Roma, la città eterna è un museo a cielo aperto che consente di attraversare rapidamente la barriera del tempo e passare in poche strade dall’antica Roma al Seicento.

La città degli sfondi da cartolina e del romanticismo lungo il Tevere ha però un’anima frizzante che pochi turisti arrivano a sospettare.

Roma, infatti, a scanso del suo passato, è una città europea giovane e vivace, in grado di raccogliere e amplificare le tendenze più effervescenti della scena artistica contemporanea.

La “Notting Hill” di Roma è il quartiere Ostiense – Testaccio, immortalato nel 2000 dal film di Ferzan Ozpetek “Le Fate Ignoranti”. Da allora il Gazometro che domina l’area è diventato il simbolo della cultura giovanile che lontano dai monumenti del centro vive e sperimenta senza sosta nuove forme artistiche.

La presenza di numerosi artisti ha portato all’apertura di bar e ristoranti alla moda e ha fatto di Testaccio il centro della Movida romana.

Arte all’arte, anche l’ospitalità in area Ostiense non può che partecipare di un contesto tanto eclettico. In via pellegrino Matteucci, infatti, sorge l’Art Hotel Abitart, tributo all’energia dell’arte contemporanea e opera d’arte contemporanea in sé.

Nato dalla passione dell’imprenditore Smiraglia, l’Abitart Hotel è comparso sulle copertine delle più importanti riviste di architettura.

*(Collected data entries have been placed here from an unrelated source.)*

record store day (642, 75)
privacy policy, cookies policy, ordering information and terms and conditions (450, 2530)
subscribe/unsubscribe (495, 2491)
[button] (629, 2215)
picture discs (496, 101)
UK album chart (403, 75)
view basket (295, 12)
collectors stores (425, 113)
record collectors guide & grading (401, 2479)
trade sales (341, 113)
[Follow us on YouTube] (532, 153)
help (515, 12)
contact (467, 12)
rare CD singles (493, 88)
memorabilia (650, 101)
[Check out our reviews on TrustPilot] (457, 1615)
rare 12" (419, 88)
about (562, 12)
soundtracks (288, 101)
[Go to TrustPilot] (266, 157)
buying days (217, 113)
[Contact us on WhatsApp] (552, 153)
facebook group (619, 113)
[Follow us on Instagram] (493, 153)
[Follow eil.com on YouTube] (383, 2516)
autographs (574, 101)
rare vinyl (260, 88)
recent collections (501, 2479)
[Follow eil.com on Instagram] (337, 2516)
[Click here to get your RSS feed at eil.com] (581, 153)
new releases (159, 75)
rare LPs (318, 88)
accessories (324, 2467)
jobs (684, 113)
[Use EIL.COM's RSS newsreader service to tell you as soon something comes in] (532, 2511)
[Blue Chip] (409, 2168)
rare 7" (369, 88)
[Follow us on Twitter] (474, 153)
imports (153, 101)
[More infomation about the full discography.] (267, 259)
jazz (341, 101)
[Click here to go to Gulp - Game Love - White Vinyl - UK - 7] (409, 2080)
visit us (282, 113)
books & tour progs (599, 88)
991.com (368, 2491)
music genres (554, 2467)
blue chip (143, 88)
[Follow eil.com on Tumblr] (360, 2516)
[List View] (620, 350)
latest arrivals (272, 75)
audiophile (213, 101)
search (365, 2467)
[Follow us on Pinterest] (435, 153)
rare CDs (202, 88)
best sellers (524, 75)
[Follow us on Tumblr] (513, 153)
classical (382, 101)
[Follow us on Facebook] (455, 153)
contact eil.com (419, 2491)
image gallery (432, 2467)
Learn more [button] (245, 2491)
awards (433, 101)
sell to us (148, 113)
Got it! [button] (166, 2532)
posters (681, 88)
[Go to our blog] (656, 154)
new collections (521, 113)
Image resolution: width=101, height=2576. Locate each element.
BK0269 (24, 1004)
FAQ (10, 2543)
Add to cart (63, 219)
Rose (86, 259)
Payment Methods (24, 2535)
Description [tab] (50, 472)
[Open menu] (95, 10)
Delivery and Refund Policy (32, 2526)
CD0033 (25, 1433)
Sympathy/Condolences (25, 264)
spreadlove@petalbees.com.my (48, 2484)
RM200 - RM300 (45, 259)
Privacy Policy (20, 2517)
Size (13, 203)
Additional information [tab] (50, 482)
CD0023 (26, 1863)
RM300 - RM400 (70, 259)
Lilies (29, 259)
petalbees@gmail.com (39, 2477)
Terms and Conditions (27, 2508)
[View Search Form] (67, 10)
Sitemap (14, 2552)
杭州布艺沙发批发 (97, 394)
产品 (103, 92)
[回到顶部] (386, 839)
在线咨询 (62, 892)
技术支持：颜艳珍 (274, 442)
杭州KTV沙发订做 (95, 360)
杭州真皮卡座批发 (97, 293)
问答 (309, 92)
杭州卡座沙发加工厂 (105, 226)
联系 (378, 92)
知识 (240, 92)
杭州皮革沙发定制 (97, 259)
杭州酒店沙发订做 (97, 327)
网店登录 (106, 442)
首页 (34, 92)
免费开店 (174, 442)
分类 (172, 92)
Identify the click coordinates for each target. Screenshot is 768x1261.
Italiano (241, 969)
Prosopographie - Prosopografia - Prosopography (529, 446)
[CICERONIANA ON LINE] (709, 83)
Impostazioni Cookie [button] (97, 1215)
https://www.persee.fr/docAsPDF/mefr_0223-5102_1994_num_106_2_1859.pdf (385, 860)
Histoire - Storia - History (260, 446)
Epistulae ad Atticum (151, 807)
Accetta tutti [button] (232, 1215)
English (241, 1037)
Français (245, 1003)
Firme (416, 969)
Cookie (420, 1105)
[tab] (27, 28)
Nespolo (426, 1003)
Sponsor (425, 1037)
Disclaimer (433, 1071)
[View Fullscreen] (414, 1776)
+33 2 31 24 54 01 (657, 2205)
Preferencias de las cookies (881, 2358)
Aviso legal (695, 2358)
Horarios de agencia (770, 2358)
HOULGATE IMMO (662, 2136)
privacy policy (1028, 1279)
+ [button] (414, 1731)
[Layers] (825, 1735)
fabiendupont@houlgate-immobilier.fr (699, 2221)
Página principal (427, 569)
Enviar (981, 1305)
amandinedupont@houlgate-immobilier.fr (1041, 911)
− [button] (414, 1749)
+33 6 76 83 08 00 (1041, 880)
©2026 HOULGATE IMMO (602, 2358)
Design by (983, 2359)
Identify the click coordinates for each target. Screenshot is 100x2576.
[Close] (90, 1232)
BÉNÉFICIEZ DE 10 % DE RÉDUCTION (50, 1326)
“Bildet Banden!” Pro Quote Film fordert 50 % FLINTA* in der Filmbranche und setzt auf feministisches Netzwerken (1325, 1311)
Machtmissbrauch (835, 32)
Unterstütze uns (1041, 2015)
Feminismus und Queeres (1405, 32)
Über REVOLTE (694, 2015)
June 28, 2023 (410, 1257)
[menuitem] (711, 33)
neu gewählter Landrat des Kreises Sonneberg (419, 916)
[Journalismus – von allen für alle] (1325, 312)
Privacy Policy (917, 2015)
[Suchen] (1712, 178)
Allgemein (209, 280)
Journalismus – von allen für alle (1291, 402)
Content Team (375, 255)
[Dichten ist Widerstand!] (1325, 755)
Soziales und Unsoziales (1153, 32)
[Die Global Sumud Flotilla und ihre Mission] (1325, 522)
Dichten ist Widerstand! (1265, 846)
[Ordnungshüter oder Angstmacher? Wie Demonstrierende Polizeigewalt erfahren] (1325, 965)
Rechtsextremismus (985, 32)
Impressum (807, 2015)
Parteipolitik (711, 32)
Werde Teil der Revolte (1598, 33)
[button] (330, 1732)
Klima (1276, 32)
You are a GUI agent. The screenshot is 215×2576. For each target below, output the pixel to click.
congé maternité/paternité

Oltre che struttura ricettiva, l’albergo rappresenta anche un vero e proprio centro di diffusione per l’arte contemporanea, ospitando spesso mostre di artisti emergenti e numerose opere d’arte al suo interno.

Le stesse camere sono ispirate ad artisti del Novecento, da Keith Haring, al Cubismo, alla Pop Art.

E dal momento che a Roma il connubio tra fruizione artistica e piaceri della tavola è indissolubile l’Abitart Hotel ospita anche il ristorante Estrobar, uno dei più noti e trendy (come si suol dire) della capitale.